If Trump were to become president, gold prices will likely perform well, because we expect that his policies will be inward looking and will weaken the fundamentals of the U.S. economy’ Georgette Boele, ABN Amro
Trump’s pledge to tear up trade agreements and a rise in overall uncertainty over the policy outlook would likely dent the U.S. economy while spurring a rise in demand for gold, said Georgette Boele, a currency and precious metals analyst at ABN Amro, in a Friday note.
To be sure, Boele’s forecast is based on highly pessimistic expectations in regard to Trump’s likely economic policies.
“If Trump were to become president, gold prices will likely perform well, because we expect that his policies will be inward looking and will weaken the fundamentals of the U.S. economy,” Boele said. “In addition, his rhetoric and possibly policy actions could create domestic and international uncertainty at best, and upheaval at worst.”

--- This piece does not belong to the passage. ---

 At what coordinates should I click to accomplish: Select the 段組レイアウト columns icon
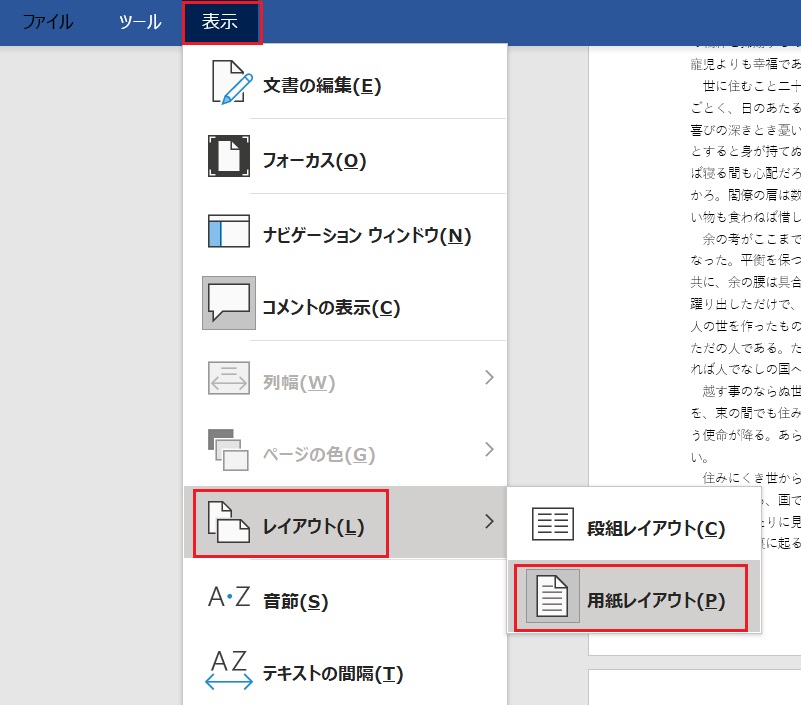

Weaker U.S. growth would help push gold toward $1,850 an ounce “over the coming years,” she said. That would be a 40% rise from gold’s US:GCQ6 current level just above $1,320 an ounce. Gold has rallied nearly 25% in 2016.
In the note, Boele takes a look at gold’s performance during past presidential administrations stretching back to Gerald Ford’s in 1974. She found that while gold was “very sensitive” to changes in inflation through the early 1990s, the yellow metal’s performance since the Clinton administration has been dictated by a wider range of forces (see table below).
During Obama’s second term, improvement in the output gap — the difference between an economy’s actual output and its maximum potential output — and a rise in U.S. real yields (yields minus inflation), along with a sharp rally by the U.S. dollar, sent gold tumbling between 2013 and 2015, Boele said. A deterioration of U.S. real yields and haven demand amid geopolitical shocks have allowed gold to rebound this year.
Boele is bullish on gold overall, forecasting a smaller rise toward $1,650 an ounce if presumptive Democratic nominee Hillary Clinton wins in November. Gold would find support due to inflation outpacing growth, forecasts for interest rates to remain negative (though less negative than at present), and a longer-term downtrend for the U.S. dollar.
Boele isn’t the only analyst who sees a more pronounced upside for gold under Trump. Julian Phillips, the founder of Goldforecaster.com, agreed that a Trump presidency and a push toward “protectionism” would be negative for growth and “disruptive and divisive for the global economy.”
In addition, a President Trump would rapidly accelerate the transformation of the global monetary system away from its reliance on the U.S. dollar to a multicurrency framework.
“The need for gold in ‘official’ hands will grow in such an environment to smooth out the ruptures in cash flows between nations across the world,” he said, adding that silver would also likely benefit.
ABN Amro’s Boele, however, offered one caveat. Gold could sell off sharply in the unlikely event that U.S. real yields rise and the growth/inflation mix and the output gap see dramatic improvement. That scenario could lead the Federal Reserve to hike rates aggressively amid strong, above-trend U.S. growth.